Shares of Domino’s Pizza (NYSE: DPZ) Enterprises (ASX: DMP) surged on Friday after the company announced it would close 205 underperforming stores, primarily in Japan, as part of a broader strategy to improve profitability.
The Australian-listed operator of the global pizza chain said the closures—172 of which are in Japan—aim to sharpen its market focus and enhance operational efficiencies.
The move is expected to generate annualized savings of $15.5 million but will come with a one-off restructuring cost of $97 million, the company said. CEO Mark van Dyck, who took over three months ago, emphasized that the company is acting decisively to reshape its business and drive sustainable long-term growth.
“Some of our COVID-period expansion resulted in stores that simply weren’t optimal based on our current customer proposition and removing them will strengthen our network,” Dyck said in a statement.
Shares of the company surged 22.2% to A$36.18, their highest level since late October 2024.
The announcement comes as Domino’s faces challenges in several key regions.
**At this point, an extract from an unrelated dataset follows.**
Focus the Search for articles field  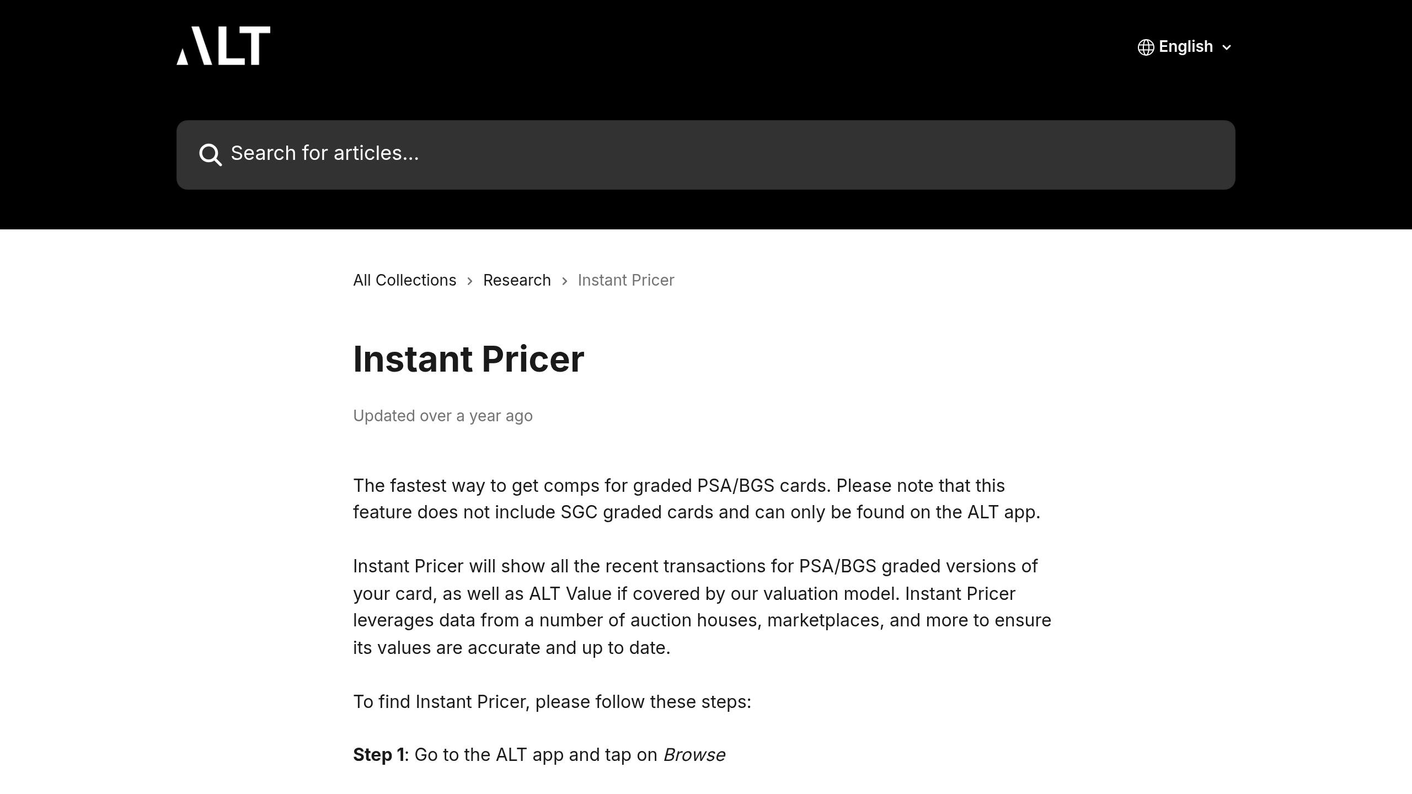pyautogui.click(x=706, y=154)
Japan, once a high-growth market for the brand, has struggled with declining post-pandemic demand and higher input costs.
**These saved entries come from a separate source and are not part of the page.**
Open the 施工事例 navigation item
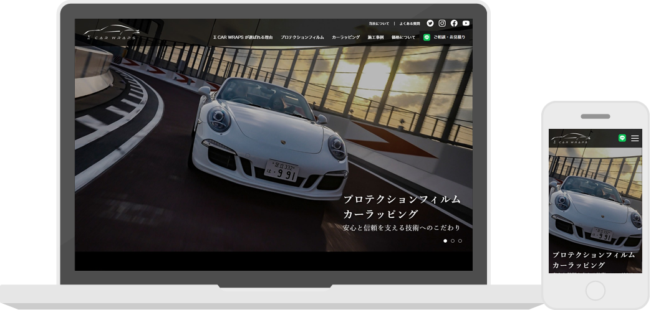The width and height of the screenshot is (651, 310). coord(375,37)
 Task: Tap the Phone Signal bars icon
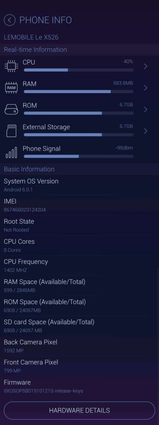tap(11, 153)
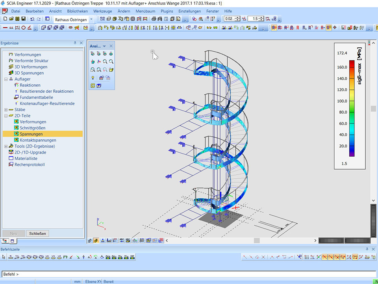Screen dimensions: 378x284
Task: Open the new file icon
Action: point(6,19)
The company said the store closures would help streamline operations in areas where it lacks scale advantages, with an expected EBIT uplift of A$10-12 million annually.
Despite the restructuring, the company reaffirmed its first-half underlying net profit before tax forecast of A$84-A$86 million.
However, same-store sales (SSS) fell 0.6% globally, with Japan and Europe underperforming, while Australia and New Zealand delivered slight growth.
Domino’s Australia also announced a 55.5 AU cents per share interim dividend, maintaining its payout from the previous year.